Source information: Begin

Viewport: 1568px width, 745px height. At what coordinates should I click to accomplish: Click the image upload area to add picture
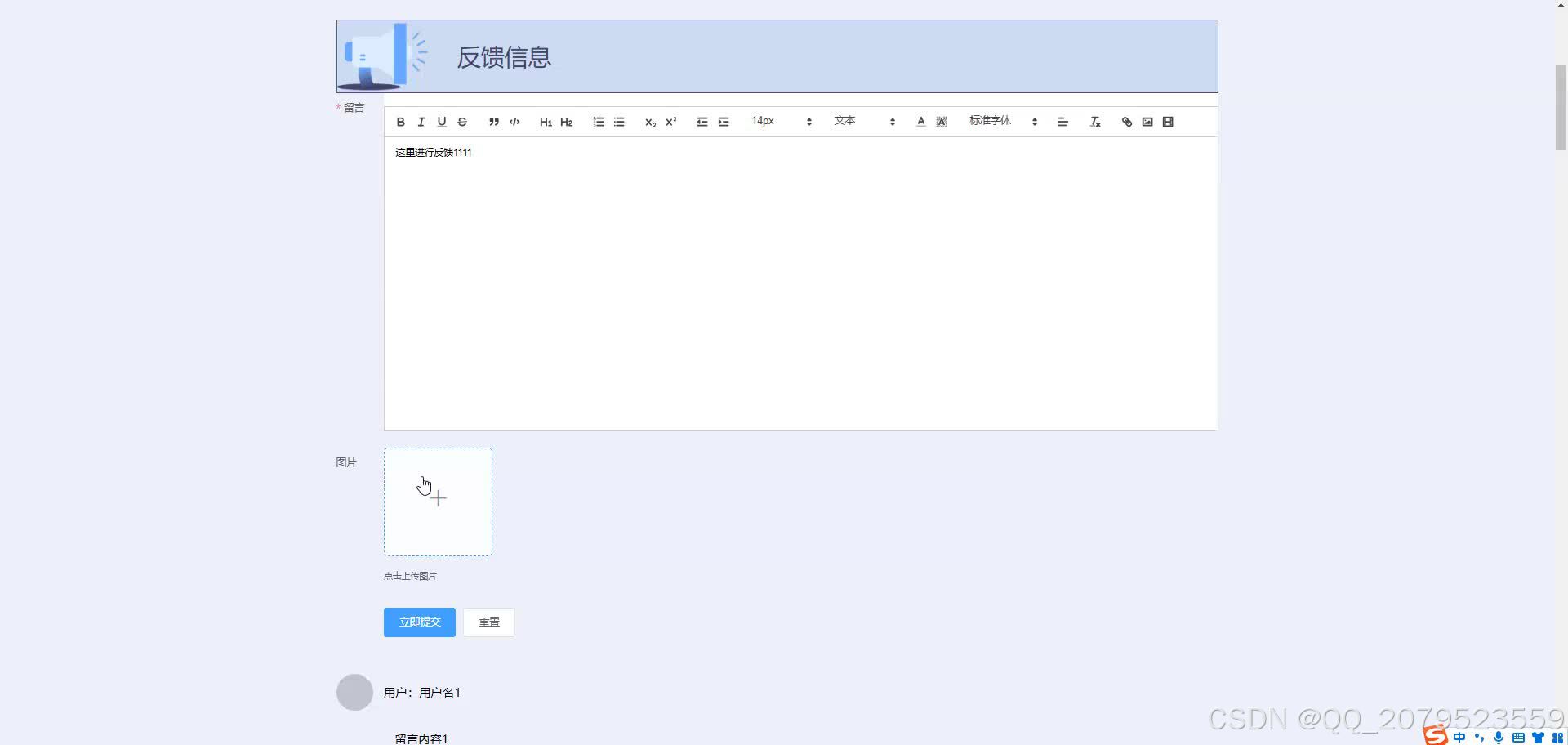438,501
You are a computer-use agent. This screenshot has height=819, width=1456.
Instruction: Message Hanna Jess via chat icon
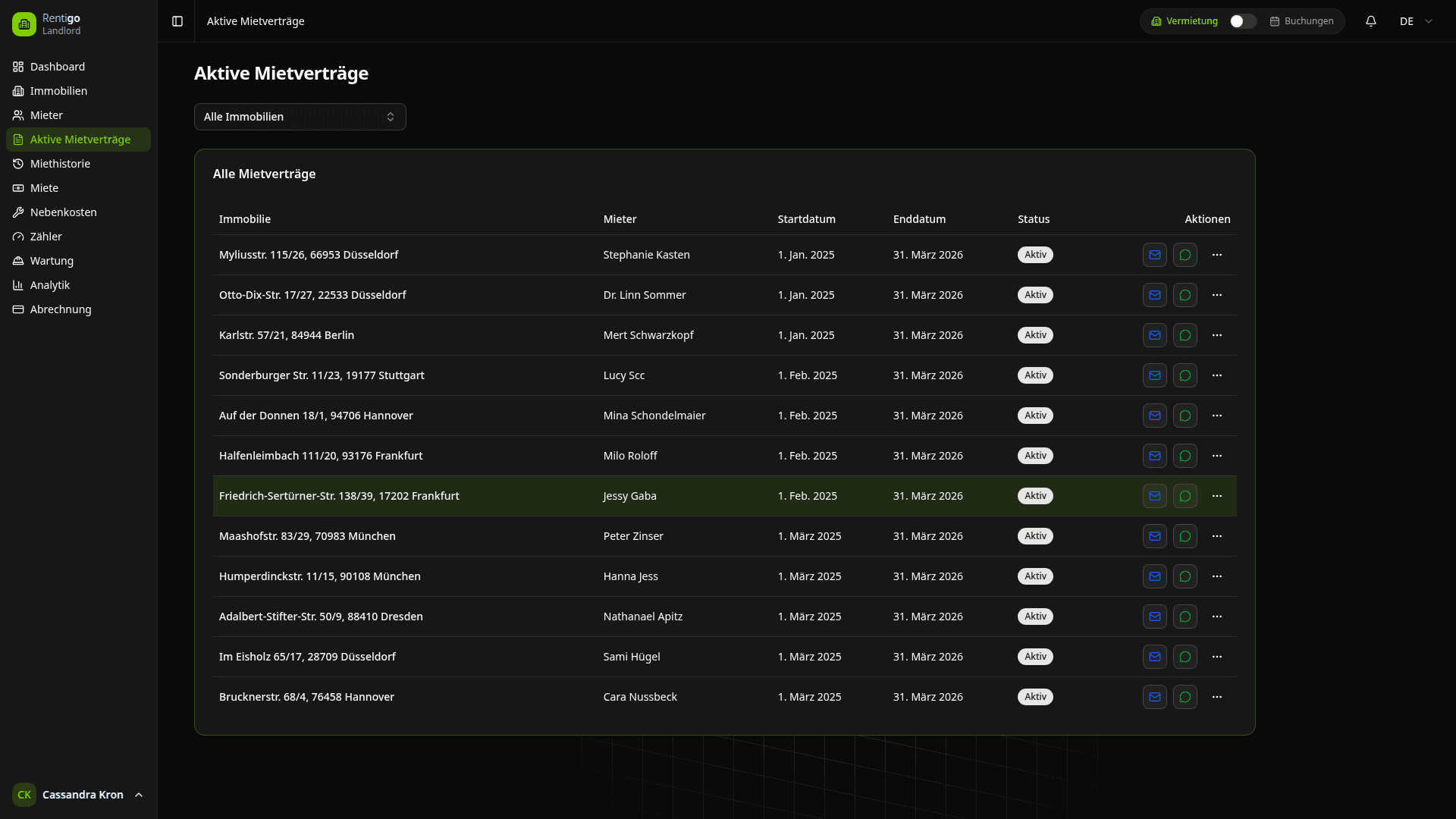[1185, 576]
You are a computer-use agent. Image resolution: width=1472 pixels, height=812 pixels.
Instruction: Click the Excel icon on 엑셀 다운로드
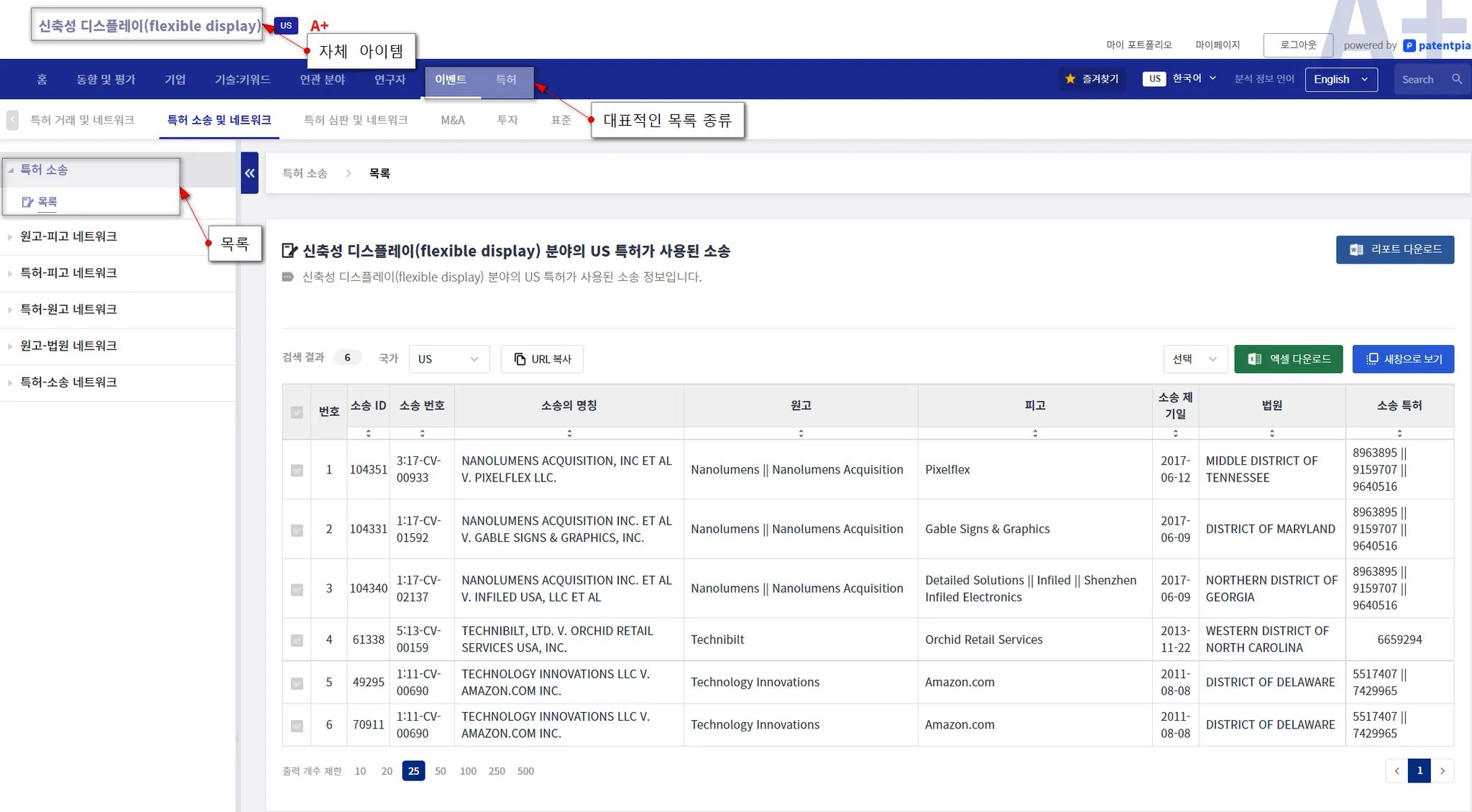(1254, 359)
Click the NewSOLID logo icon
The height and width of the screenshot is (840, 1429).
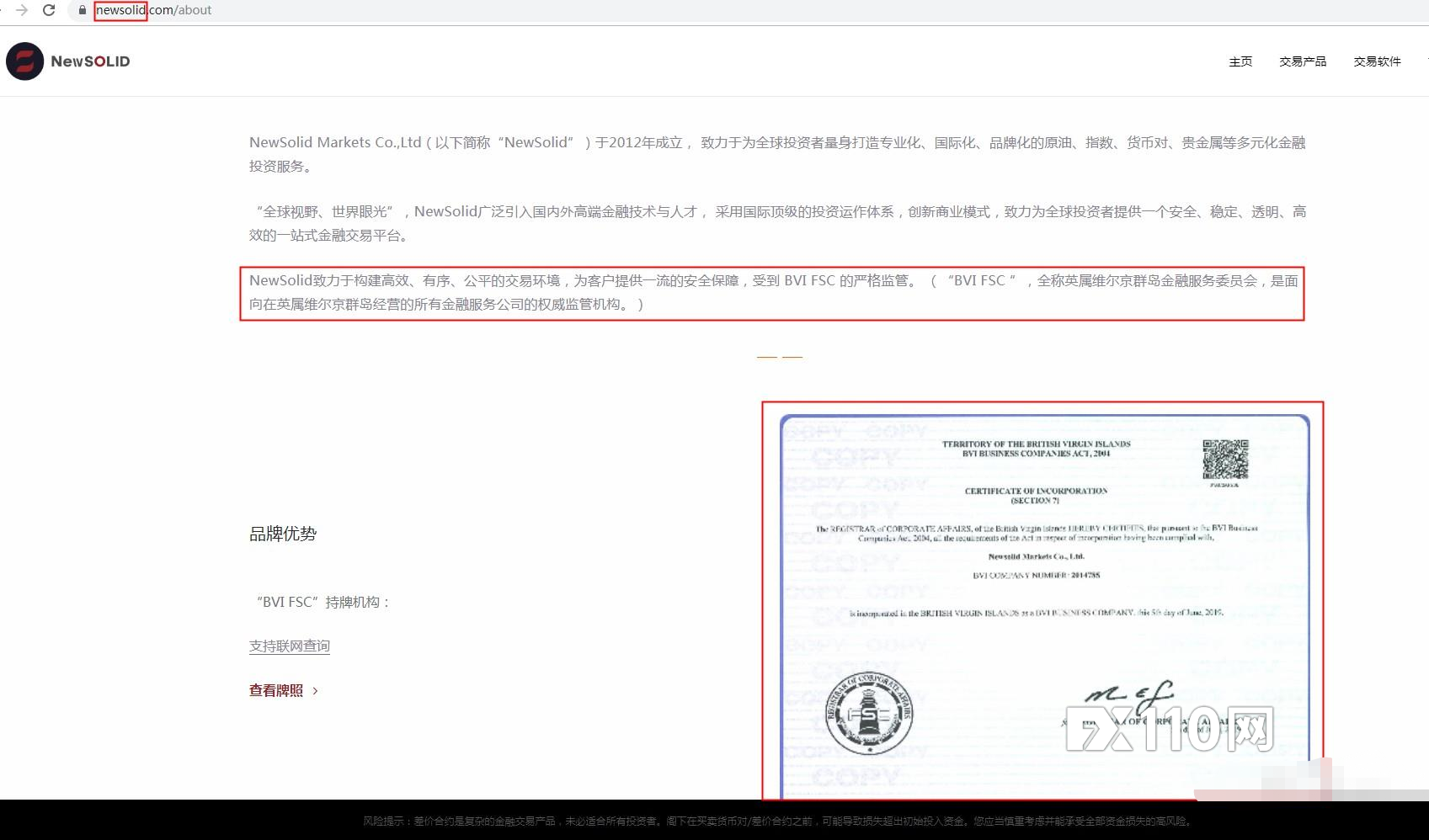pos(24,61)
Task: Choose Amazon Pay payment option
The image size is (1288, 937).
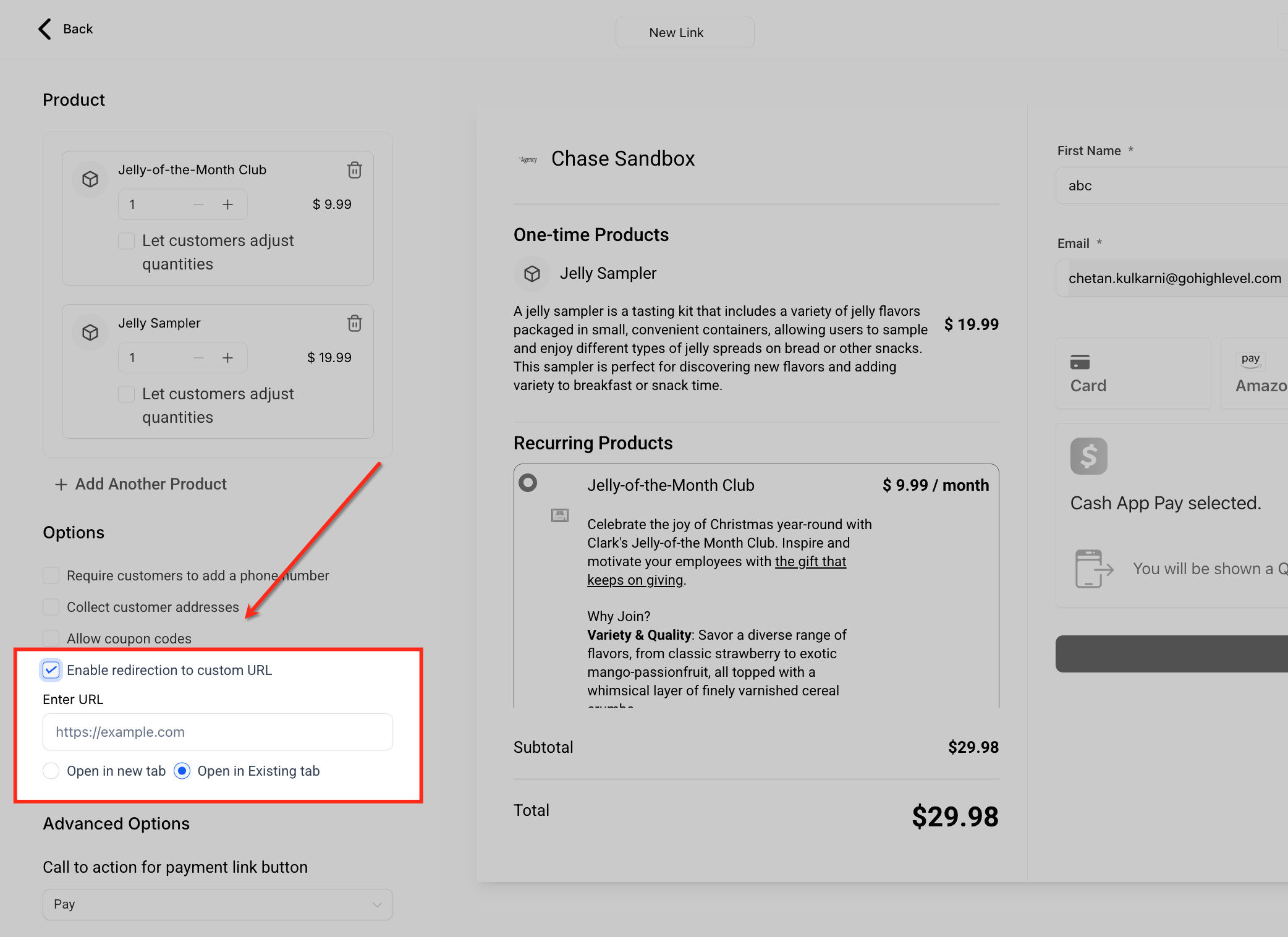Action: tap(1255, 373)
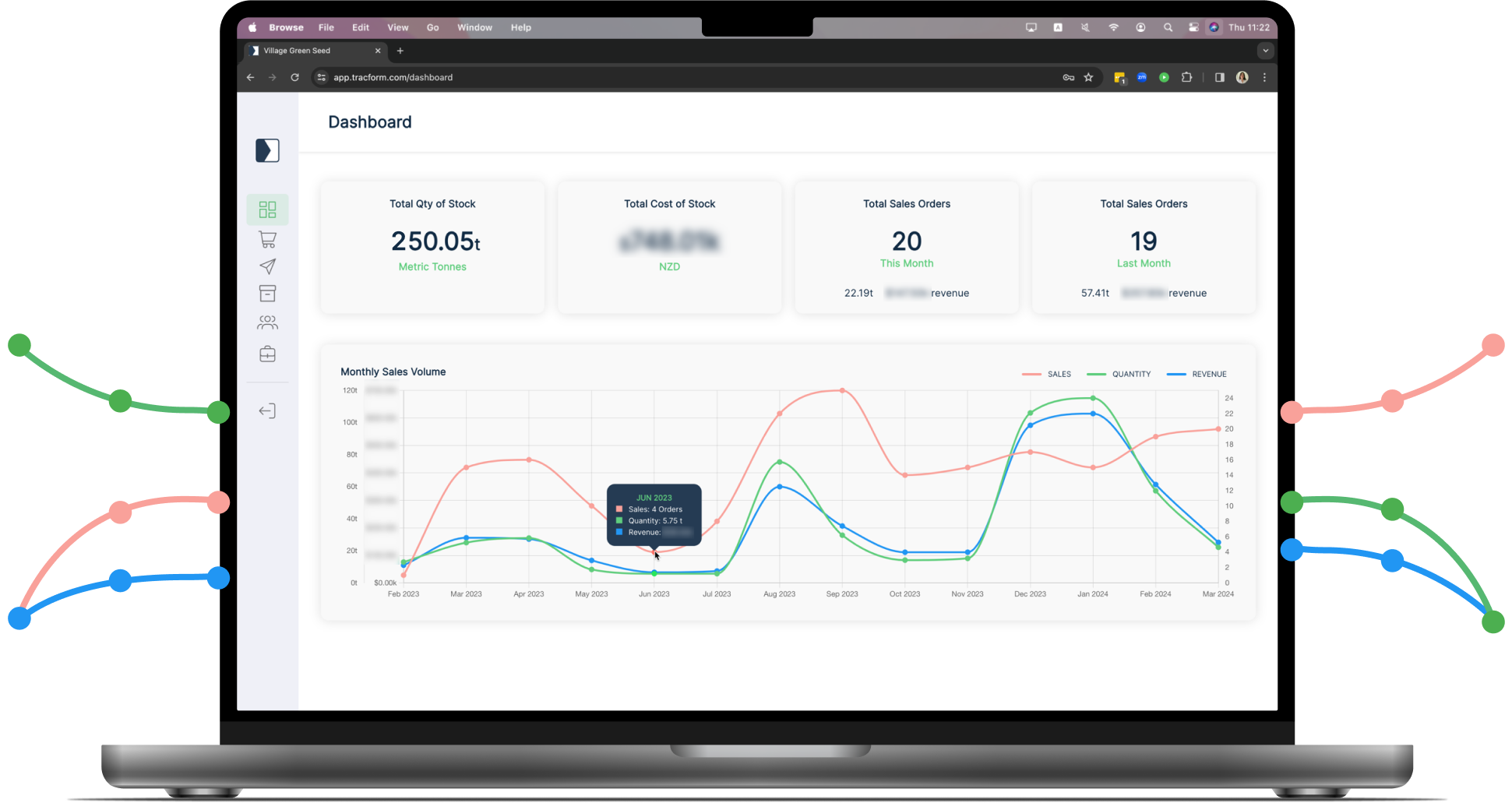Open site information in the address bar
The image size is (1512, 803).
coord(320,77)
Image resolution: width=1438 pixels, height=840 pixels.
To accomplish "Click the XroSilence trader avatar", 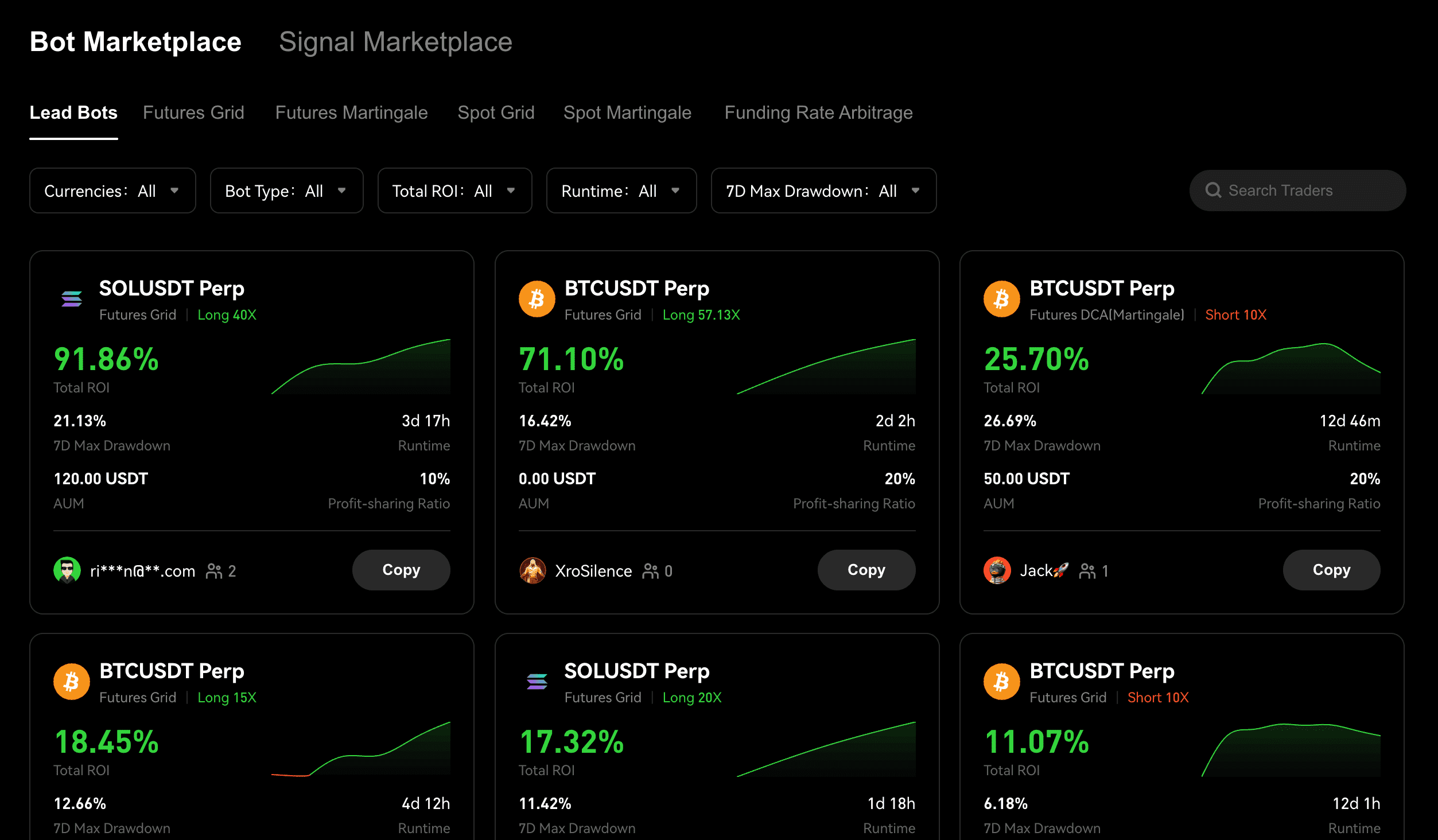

Source information: End

**What needs to be done**. Would you copy out all the data exactly, without the images?

**Response**.
Viewport: 1568px width, 745px height. At what coordinates should I click to accomplish: Click the image upload area to add picture
438,501
You are a computer-use agent. This screenshot has height=819, width=1456.
Instruction: Message Hanna Jess via chat icon
[1185, 576]
You are a computer-use agent. Image resolution: width=1472 pixels, height=812 pixels.
Instruction: Click the Excel icon on 엑셀 다운로드
(1254, 359)
Click the NewSOLID logo icon
The height and width of the screenshot is (840, 1429).
pos(24,61)
Task: Choose Amazon Pay payment option
The image size is (1288, 937).
Action: tap(1255, 373)
Open site information in the address bar
The image size is (1512, 803).
coord(320,77)
Image resolution: width=1438 pixels, height=840 pixels.
To accomplish "Click the XroSilence trader avatar", 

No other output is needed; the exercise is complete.